### Text

The 151-MHz flux densities have been indirectly
scaled to the 6C flux scale. The required
scalefactors were determined from the final 7C
survey catalogue for each field using the method
described by Visser et al. (1995).
Where there was no published optical
identification, Digitized Sky Survey images were
examined at the radio positions. An identification
is reported if an optical object is seen with a
separation from the radio position less than or
equal to the error in the radio position or
5 arcsec, whichever is the larger.
As discussed in Section 2, the sensitivity of the
observations to flux density variations is a
function of the brightness of the source; for the
brightest sources (151-MHz flux density -1 Jy)
variations at the 5 per cent level can be
detected, whilst for the faintest sources the
limit is much higher than this. Significant
variations have been observed on a range of
time-scales from 1 to 12 years. Amongst the 72
sources for which the chance of being a true
variable is greater than 0.8, typical maximum flux
density variations of 15-25 per cent are seen;
eight objects show variations greater than 50 per
cent, with one source varying by more than 100 per
cent.

### To be done
According to the radio variability text, how many objects show flux density variations greater than 50 per cent? The material has no connection to the radio variability text.

### Supplied entries
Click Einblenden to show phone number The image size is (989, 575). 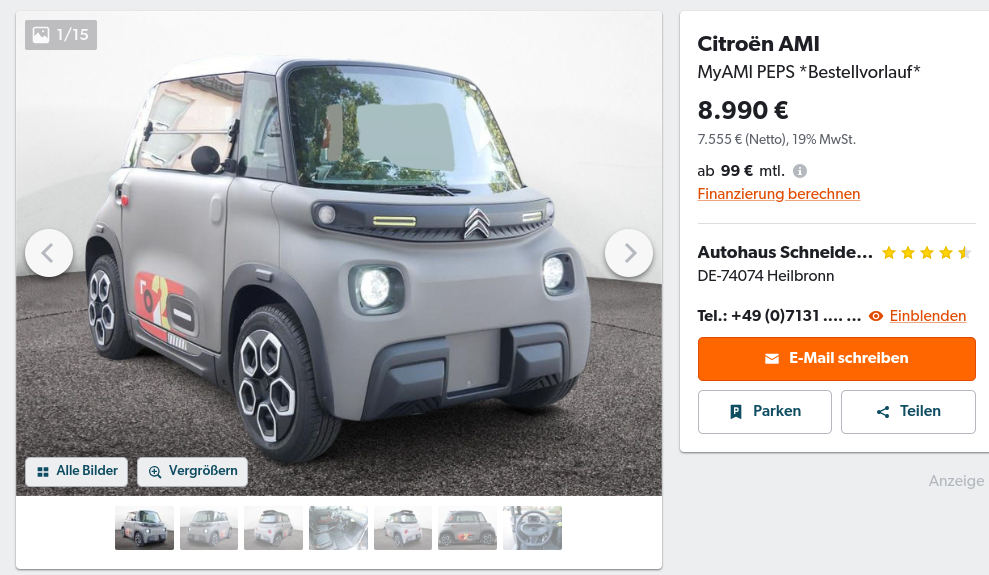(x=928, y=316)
* * *
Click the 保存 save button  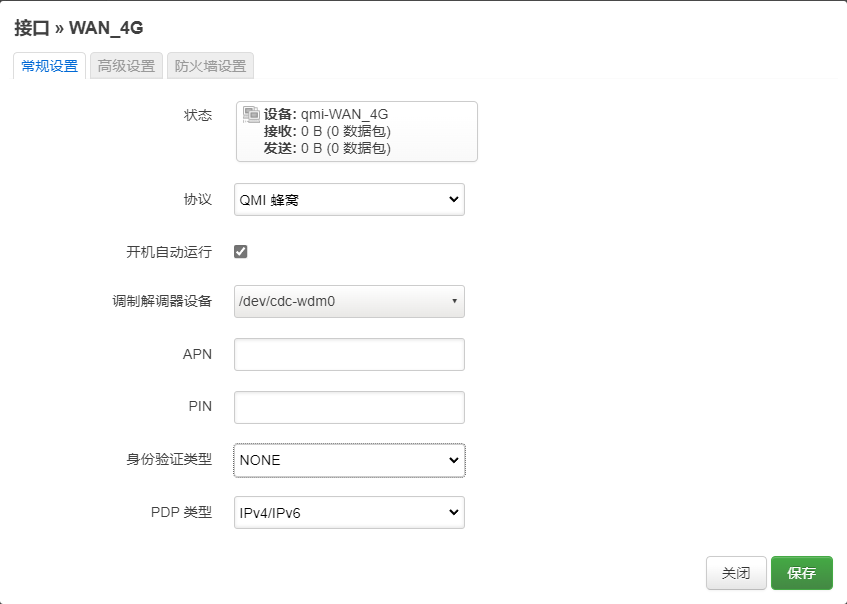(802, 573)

### Reply
Eight objects.